Catfish are freshwater fish easily identified by their characteristic long barbels, commonly called feelers or whiskers, around the mouth that help them to locate food. They are rich in high quality protein – about 15.6 g of protein per serving – that help the body build lean muscle mass and also improve immune function, in addition to providing energy. This protein also boosts the body’s intake of vitamins, healthy fats and fatty acids.
Catfish is also low in calories and fats, in addition to being rich in omega-3 and omega-6 fatty acids. One serving provides 220 mg of omega-3 fatty acids and 875 mg of omega-6, both of which play an important role in both heart and cognitive health. Omega-3 is an essential fatty acid that has been found to reduce the incidence of heart disease, as well as a number of other illnesses and conditions, while omega-6 helps reduce symptoms of diabetic neuropathy, rheumatoid arthritis, allergies and high blood pressure, and also eases the symptoms of menopause, in particular breast pain or tenderness, among other health benefits.

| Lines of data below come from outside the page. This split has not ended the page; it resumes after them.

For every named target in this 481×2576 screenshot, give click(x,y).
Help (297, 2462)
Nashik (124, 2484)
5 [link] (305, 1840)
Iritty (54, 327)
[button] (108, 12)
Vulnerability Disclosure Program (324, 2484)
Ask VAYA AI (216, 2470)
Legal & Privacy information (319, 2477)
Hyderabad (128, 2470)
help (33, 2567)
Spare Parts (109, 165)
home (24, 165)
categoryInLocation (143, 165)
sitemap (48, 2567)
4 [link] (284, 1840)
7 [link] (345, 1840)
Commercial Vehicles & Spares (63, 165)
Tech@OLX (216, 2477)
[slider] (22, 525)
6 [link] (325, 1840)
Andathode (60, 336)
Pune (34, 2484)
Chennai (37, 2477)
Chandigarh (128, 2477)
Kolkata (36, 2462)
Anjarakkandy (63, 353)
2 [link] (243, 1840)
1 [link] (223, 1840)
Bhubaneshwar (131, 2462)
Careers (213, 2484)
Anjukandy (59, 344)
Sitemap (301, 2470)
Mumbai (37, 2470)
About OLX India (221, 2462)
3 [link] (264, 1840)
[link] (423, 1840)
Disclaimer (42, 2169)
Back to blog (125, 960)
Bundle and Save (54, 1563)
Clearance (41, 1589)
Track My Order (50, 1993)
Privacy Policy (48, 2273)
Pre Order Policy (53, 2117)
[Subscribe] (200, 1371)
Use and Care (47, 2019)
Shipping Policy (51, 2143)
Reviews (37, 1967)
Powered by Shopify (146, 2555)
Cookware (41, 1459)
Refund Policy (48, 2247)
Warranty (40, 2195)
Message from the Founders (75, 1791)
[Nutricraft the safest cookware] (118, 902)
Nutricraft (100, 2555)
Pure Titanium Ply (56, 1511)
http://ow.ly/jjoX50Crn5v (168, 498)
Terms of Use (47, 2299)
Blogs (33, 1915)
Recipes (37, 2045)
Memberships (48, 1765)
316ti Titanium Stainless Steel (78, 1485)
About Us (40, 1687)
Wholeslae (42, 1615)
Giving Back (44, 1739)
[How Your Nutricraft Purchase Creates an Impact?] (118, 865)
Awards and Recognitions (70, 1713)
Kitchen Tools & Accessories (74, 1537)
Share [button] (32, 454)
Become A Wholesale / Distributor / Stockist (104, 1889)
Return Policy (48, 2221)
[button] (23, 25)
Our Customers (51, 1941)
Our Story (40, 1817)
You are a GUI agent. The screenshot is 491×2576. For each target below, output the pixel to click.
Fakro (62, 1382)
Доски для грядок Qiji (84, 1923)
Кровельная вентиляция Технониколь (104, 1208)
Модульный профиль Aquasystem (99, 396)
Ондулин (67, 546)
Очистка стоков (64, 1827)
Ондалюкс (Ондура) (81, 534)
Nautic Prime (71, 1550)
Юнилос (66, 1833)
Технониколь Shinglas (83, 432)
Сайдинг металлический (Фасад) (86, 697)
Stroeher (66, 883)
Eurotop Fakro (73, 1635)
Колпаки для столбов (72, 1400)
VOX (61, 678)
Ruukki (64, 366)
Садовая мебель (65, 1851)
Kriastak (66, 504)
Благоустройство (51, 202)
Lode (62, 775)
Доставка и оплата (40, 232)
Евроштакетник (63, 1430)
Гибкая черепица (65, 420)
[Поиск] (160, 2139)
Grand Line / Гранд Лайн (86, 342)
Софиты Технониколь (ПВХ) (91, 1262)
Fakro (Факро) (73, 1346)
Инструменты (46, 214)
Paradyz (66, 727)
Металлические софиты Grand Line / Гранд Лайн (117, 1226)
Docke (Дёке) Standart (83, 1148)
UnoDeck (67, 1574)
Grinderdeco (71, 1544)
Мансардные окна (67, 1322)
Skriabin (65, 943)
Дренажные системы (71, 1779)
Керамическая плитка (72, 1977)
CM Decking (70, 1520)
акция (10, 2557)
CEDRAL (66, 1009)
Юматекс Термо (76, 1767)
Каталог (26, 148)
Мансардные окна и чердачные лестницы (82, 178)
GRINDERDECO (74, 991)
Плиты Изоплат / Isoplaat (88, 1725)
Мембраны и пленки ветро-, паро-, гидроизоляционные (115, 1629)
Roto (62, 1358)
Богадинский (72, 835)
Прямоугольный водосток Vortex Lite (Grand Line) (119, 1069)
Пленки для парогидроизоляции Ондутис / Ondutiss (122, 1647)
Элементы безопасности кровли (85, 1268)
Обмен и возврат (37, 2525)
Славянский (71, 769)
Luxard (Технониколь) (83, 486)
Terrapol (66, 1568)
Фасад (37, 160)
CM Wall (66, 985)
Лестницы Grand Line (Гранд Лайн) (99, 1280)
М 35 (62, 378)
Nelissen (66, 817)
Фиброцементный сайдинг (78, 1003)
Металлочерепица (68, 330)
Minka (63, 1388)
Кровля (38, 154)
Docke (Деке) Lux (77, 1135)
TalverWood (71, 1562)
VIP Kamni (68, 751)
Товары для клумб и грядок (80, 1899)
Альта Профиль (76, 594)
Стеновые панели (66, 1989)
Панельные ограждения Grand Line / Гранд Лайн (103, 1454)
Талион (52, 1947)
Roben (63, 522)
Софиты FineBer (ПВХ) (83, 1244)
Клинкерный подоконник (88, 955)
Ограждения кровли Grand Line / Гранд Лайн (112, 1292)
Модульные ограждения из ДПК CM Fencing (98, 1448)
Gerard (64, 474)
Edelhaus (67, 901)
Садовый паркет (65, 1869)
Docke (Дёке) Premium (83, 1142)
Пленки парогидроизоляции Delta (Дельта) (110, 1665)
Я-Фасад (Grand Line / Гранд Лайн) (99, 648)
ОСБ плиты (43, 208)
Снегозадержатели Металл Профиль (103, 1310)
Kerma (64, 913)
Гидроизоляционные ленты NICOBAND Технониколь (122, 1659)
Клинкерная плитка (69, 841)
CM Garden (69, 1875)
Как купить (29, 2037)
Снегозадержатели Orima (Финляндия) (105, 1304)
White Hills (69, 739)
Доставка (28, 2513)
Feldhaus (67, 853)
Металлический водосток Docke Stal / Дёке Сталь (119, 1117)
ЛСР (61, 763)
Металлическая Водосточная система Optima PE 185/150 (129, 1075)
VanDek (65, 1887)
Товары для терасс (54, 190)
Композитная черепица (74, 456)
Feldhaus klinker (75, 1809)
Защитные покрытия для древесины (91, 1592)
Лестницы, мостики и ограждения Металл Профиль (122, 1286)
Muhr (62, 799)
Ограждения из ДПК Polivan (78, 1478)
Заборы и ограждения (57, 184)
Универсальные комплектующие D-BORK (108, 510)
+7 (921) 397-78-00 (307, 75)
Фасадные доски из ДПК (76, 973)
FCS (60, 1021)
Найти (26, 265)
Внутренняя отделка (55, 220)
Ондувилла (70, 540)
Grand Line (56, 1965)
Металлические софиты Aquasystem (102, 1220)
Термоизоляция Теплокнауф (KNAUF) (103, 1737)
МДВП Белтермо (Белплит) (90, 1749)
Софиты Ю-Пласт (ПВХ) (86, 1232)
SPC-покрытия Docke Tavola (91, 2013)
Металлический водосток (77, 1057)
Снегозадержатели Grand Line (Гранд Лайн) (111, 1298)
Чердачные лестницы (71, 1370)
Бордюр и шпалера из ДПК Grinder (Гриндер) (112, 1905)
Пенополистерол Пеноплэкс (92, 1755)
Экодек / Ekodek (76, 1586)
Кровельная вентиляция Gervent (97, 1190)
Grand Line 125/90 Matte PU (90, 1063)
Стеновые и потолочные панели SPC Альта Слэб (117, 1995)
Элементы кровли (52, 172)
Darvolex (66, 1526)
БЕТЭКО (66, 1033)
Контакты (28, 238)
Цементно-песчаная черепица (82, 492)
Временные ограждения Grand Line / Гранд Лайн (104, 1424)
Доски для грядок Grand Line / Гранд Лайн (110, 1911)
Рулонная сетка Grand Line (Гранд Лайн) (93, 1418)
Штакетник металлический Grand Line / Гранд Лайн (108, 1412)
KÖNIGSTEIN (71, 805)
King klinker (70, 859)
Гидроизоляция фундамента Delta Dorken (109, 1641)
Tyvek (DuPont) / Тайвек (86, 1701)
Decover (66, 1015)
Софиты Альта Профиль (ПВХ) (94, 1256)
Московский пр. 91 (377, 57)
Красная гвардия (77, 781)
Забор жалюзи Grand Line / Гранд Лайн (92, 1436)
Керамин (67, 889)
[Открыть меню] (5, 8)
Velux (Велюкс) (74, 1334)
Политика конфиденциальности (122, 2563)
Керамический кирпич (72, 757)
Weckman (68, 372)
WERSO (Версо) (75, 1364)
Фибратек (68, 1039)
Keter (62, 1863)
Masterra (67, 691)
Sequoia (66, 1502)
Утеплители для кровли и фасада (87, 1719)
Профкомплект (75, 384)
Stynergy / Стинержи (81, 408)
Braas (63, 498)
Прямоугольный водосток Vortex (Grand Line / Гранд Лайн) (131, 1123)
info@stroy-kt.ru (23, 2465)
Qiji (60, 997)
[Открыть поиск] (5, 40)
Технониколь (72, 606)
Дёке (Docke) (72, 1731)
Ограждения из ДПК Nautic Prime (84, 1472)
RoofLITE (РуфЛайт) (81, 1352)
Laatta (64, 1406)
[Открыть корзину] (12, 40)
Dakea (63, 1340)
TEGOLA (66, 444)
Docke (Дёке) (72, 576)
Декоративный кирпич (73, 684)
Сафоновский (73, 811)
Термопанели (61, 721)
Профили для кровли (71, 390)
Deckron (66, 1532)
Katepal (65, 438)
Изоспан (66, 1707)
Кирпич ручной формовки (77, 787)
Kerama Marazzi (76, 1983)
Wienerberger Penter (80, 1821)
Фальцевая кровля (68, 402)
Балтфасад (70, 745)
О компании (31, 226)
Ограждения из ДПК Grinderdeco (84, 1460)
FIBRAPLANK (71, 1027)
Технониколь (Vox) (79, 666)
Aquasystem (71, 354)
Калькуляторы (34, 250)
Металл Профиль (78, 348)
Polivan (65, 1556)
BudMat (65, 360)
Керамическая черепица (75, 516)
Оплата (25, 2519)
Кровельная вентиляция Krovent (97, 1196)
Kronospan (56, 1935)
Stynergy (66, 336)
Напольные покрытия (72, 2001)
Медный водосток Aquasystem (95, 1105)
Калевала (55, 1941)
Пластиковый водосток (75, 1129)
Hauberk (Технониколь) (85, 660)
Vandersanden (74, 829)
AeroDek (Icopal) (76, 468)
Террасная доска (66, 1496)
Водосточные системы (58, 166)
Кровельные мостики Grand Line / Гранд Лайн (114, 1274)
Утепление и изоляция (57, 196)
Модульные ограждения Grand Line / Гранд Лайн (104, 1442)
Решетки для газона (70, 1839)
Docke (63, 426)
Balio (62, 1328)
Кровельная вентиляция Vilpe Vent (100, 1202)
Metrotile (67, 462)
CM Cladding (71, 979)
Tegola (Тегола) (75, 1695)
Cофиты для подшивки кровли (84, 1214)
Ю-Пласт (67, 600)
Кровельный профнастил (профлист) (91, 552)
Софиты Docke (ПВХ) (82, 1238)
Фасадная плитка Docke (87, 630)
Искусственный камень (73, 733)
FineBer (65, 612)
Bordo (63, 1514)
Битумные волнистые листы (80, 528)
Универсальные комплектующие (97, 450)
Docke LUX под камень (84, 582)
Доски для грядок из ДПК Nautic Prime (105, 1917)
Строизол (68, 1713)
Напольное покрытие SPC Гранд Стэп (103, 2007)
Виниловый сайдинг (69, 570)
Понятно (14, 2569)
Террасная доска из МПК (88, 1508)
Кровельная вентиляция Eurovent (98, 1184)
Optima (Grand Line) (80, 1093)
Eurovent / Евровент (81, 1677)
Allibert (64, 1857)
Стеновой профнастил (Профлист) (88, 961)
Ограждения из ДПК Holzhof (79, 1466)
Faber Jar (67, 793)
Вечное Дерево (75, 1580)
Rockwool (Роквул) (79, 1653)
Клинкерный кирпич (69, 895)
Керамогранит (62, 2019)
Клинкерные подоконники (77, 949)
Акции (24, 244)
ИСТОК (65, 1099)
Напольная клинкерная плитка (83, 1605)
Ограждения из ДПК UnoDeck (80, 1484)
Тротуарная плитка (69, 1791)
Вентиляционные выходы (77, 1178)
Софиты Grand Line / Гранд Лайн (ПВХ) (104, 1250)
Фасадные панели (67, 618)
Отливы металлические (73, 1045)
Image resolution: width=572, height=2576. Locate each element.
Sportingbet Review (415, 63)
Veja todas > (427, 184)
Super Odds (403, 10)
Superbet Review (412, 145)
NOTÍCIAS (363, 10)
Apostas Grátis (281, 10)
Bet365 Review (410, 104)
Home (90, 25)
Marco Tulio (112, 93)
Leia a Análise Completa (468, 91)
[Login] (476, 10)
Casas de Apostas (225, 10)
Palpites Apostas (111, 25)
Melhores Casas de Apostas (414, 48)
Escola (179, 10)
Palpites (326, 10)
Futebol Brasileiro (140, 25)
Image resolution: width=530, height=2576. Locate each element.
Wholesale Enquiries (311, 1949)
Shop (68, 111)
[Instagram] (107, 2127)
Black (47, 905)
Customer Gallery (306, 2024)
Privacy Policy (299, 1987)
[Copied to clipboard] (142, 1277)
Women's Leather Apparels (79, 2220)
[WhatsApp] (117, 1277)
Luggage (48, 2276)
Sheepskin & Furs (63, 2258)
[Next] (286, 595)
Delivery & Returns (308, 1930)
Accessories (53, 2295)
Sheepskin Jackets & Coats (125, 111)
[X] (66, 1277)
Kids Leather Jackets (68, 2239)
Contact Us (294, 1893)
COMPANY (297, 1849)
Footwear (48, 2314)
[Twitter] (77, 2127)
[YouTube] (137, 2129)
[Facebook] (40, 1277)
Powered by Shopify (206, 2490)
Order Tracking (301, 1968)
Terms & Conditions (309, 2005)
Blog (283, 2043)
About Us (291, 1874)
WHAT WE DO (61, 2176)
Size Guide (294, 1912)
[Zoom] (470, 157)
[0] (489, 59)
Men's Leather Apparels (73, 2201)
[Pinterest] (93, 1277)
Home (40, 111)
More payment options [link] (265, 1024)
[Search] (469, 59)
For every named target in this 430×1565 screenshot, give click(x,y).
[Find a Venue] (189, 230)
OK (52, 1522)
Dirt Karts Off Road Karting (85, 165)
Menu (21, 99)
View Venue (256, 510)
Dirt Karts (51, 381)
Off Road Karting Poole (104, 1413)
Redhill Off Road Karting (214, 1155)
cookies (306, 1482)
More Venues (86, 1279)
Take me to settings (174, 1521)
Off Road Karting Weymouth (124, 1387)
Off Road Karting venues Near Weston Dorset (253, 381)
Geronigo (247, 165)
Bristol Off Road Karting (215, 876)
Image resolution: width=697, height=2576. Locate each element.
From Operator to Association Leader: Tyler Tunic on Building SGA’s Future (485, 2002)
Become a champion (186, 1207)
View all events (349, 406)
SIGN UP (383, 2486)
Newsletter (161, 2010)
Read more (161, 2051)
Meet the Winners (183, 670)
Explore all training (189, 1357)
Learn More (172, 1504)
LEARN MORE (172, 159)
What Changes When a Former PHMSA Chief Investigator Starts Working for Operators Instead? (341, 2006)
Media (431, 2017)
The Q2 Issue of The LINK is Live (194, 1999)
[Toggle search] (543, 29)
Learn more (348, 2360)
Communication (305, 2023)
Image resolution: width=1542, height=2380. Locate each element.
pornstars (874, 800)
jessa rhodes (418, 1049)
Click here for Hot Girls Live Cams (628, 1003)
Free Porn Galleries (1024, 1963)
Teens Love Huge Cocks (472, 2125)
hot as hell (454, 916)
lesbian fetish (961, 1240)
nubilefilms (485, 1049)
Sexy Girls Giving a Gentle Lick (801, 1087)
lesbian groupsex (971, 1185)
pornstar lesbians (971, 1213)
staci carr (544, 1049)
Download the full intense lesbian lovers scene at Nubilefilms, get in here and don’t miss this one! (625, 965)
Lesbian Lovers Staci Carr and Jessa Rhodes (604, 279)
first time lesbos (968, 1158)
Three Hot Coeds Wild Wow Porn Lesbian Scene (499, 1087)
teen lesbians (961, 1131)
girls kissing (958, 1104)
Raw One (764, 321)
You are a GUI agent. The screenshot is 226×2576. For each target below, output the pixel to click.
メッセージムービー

Catfish is also a great source of vitamin B-12, providing 40 percent of the daily recommended intake of this vitamin. Vitamin B-12, one of the eight B vitamins, has a key role in the normal functioning of the brain and nervous system, formation of blood and also helps the body to break down foods into usable energy. It also helps prevent a type of anaemia called megaloblastic anaemia that makes people tired and weak. Catfish may be prepared and served like any other fish and accompanies with ugali, mukimo, rice or mashed potatoes, among other foods, and a side dish of cooked or raw green vegetables.